(Task objective) Reproduce word for word the part of the listing that opens with the line containing "Given: Select the Text tool in top toolbar" and runs through the end of the listing, leaving out the pictures.

───── Exercise material

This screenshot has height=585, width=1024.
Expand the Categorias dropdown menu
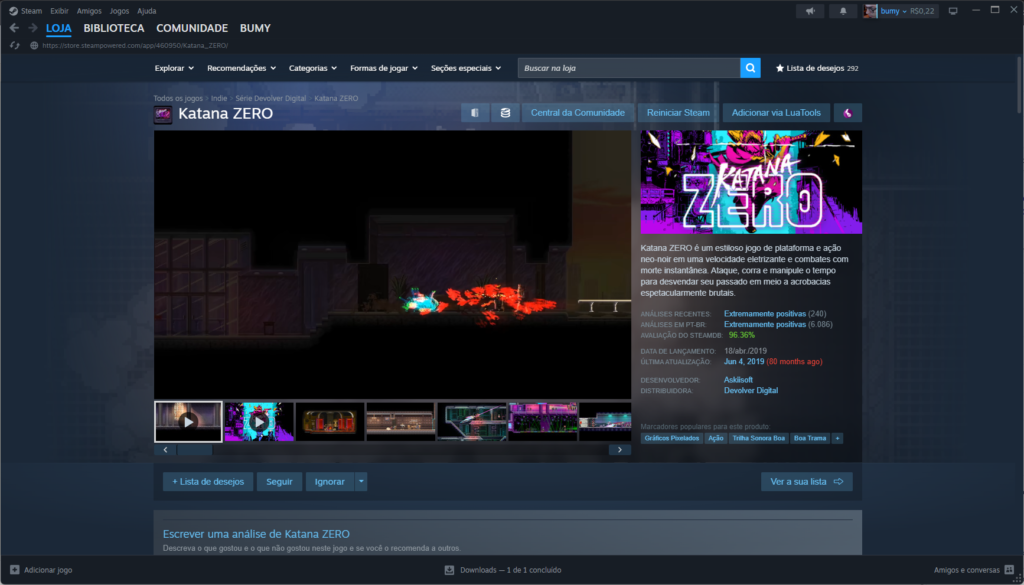click(x=312, y=68)
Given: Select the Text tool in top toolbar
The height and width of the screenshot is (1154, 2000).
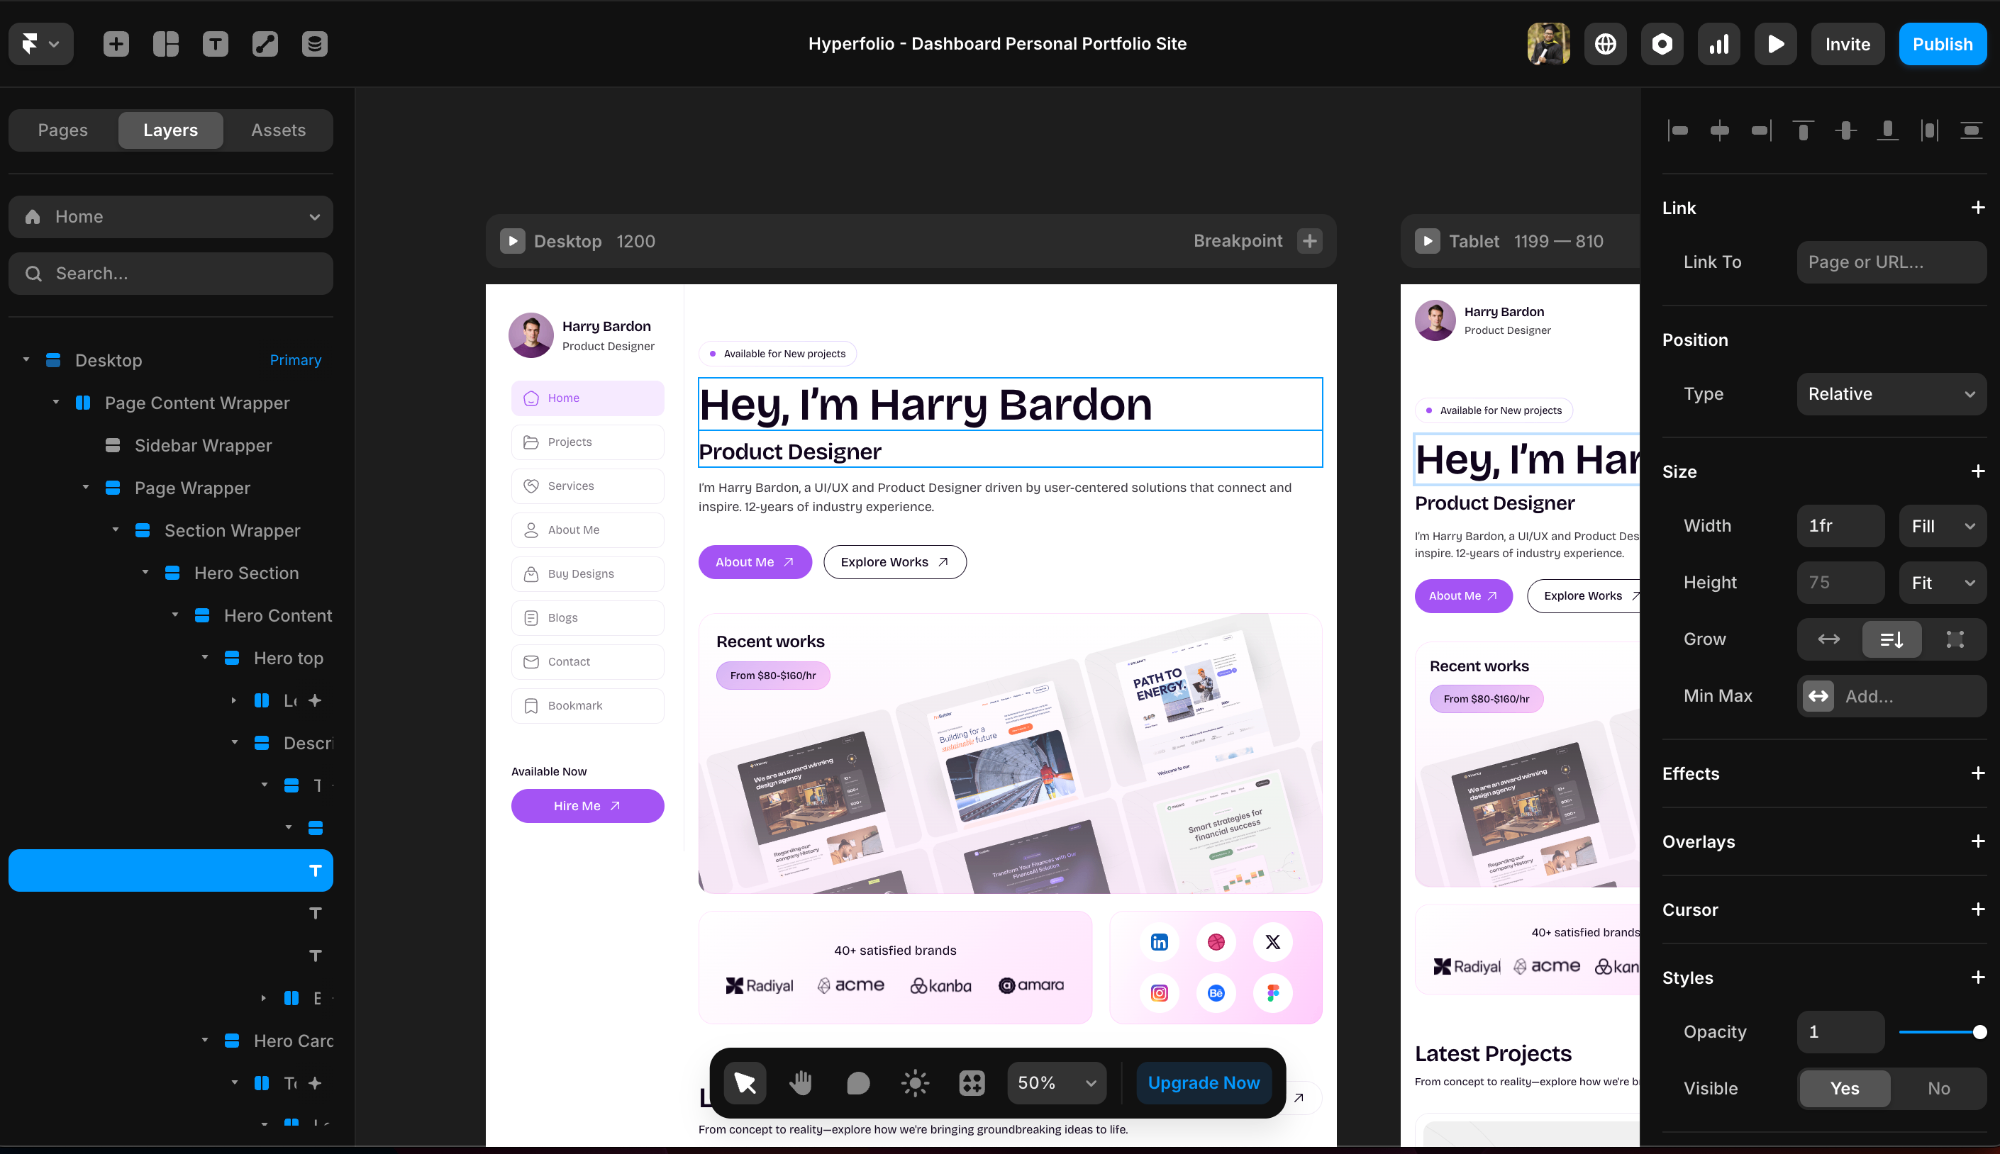Looking at the screenshot, I should (x=215, y=44).
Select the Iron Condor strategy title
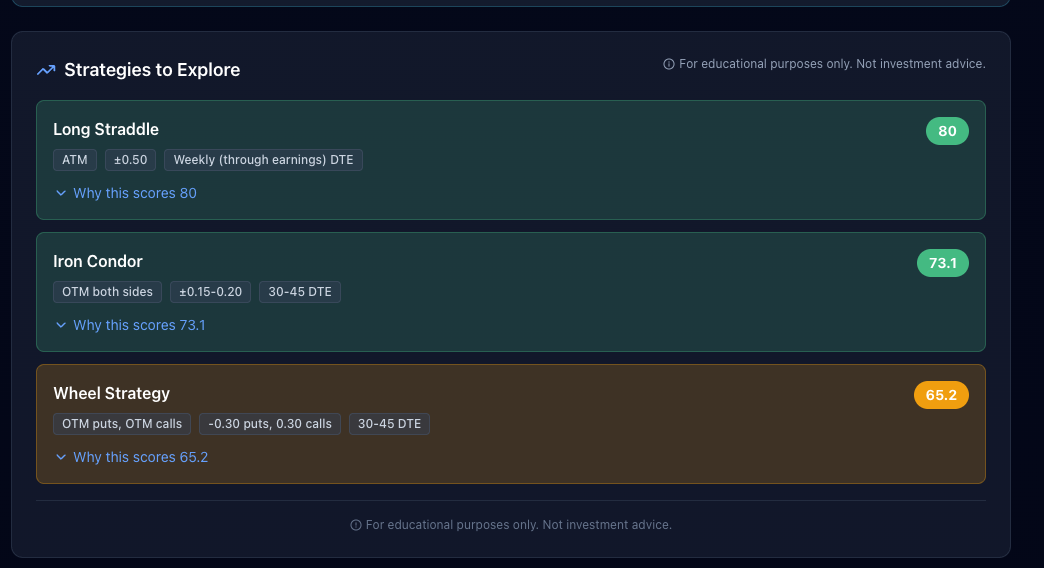 tap(98, 261)
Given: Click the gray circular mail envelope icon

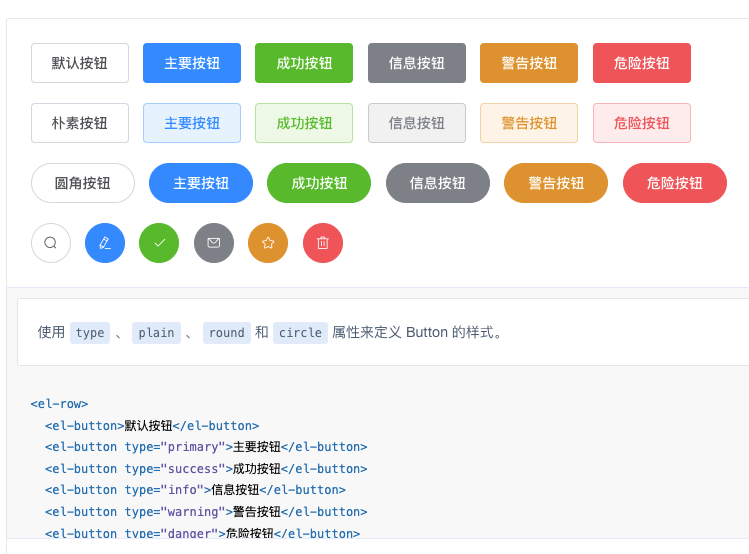Looking at the screenshot, I should tap(214, 243).
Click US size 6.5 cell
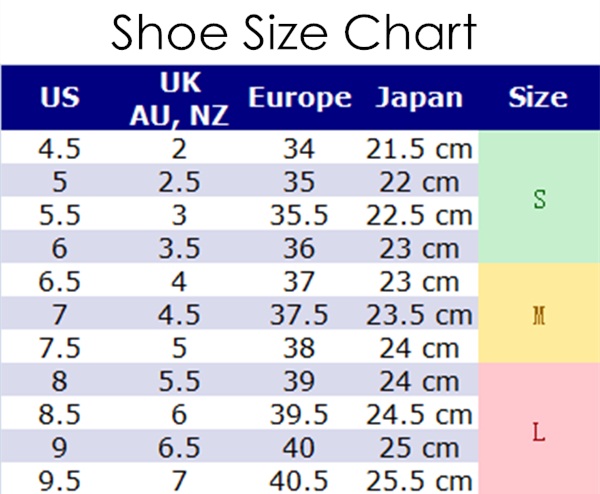The image size is (600, 494). [x=59, y=282]
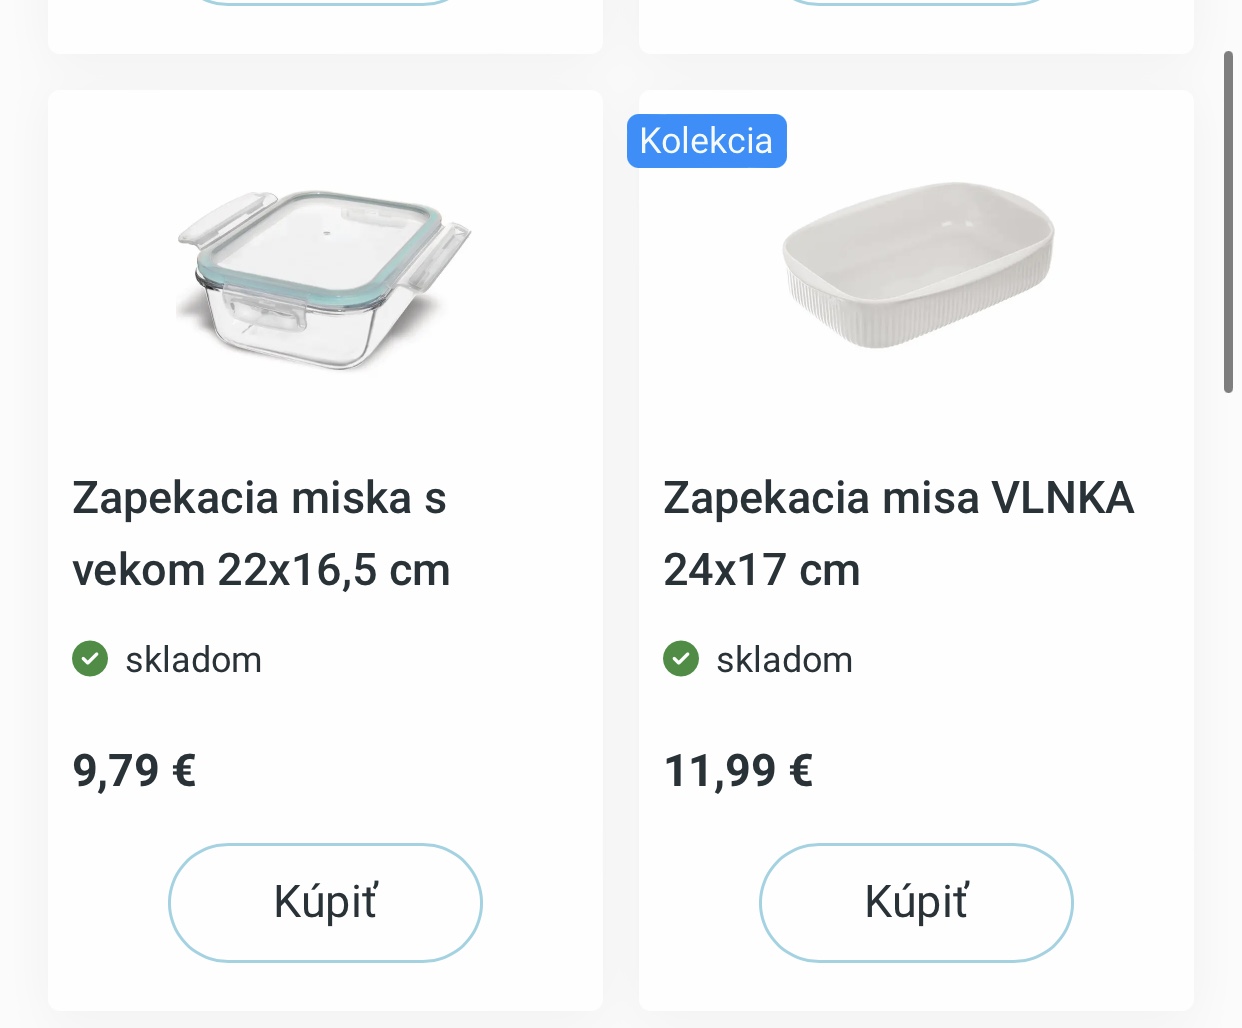Viewport: 1242px width, 1028px height.
Task: Open the 'Zapekacia miska s vekom 22x16,5 cm' title
Action: point(261,533)
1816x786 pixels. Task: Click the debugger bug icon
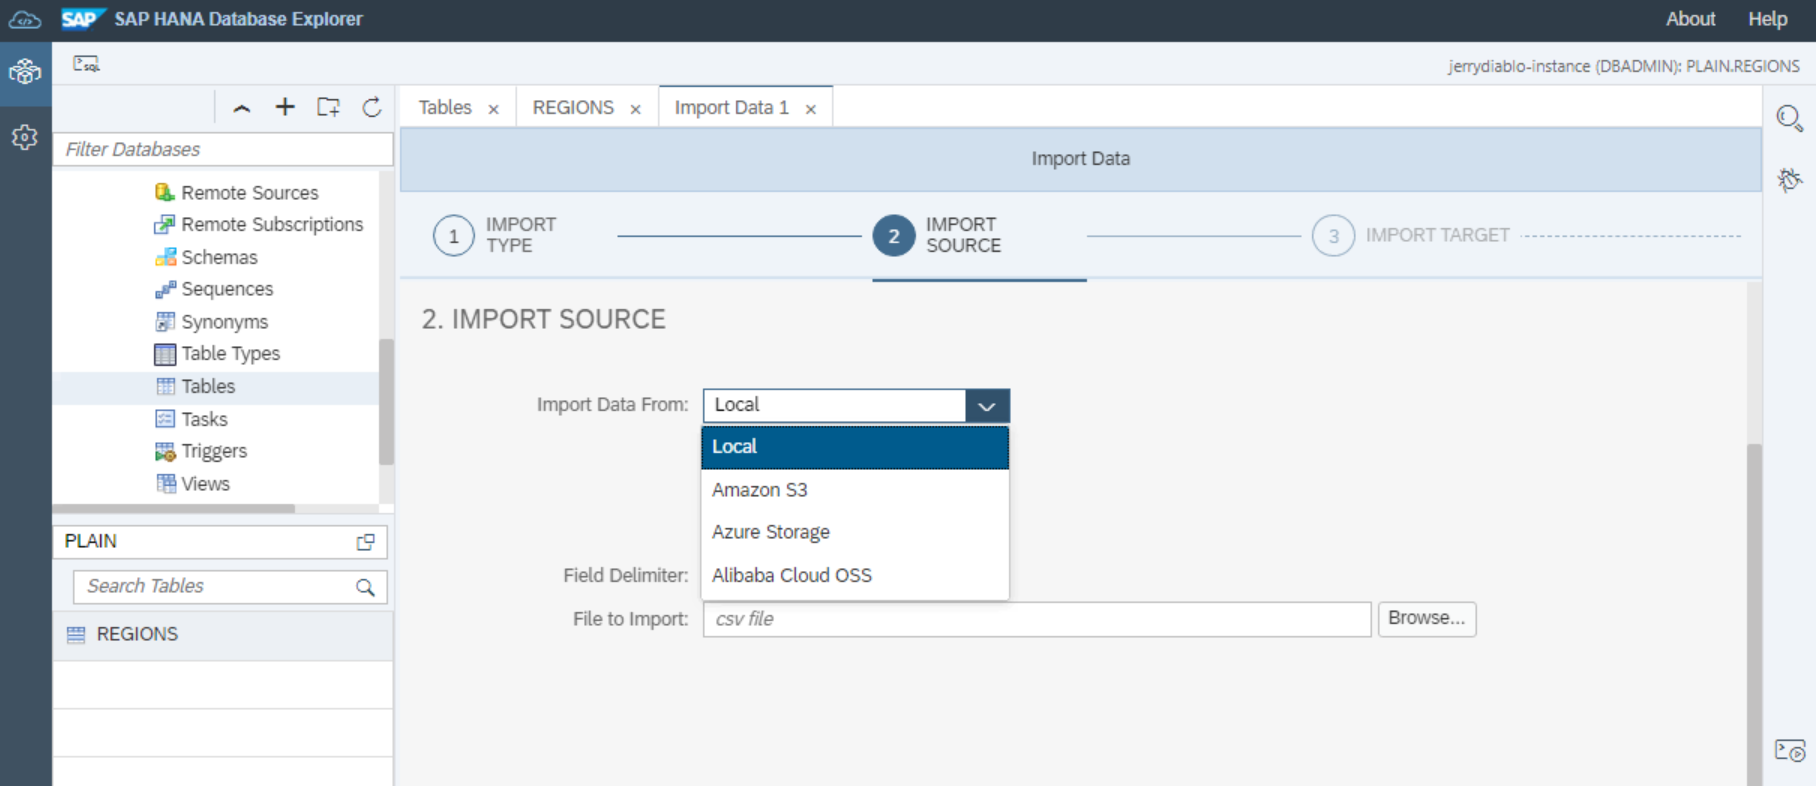tap(1789, 180)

──────────

(Full answer)
Given: Select the Text tool in top toolbar
The height and width of the screenshot is (1154, 2000).
Looking at the screenshot, I should (x=215, y=44).
Select the Iron Condor strategy title
 tap(98, 261)
Given: Click the gray circular mail envelope icon

Looking at the screenshot, I should tap(214, 243).
Click US size 6.5 cell
The image size is (600, 494). [x=59, y=282]
Viewport: 1242px width, 1028px height.
Task: Open the 'Zapekacia miska s vekom 22x16,5 cm' title
Action: point(261,533)
1816x786 pixels. Task: Click the debugger bug icon
tap(1789, 180)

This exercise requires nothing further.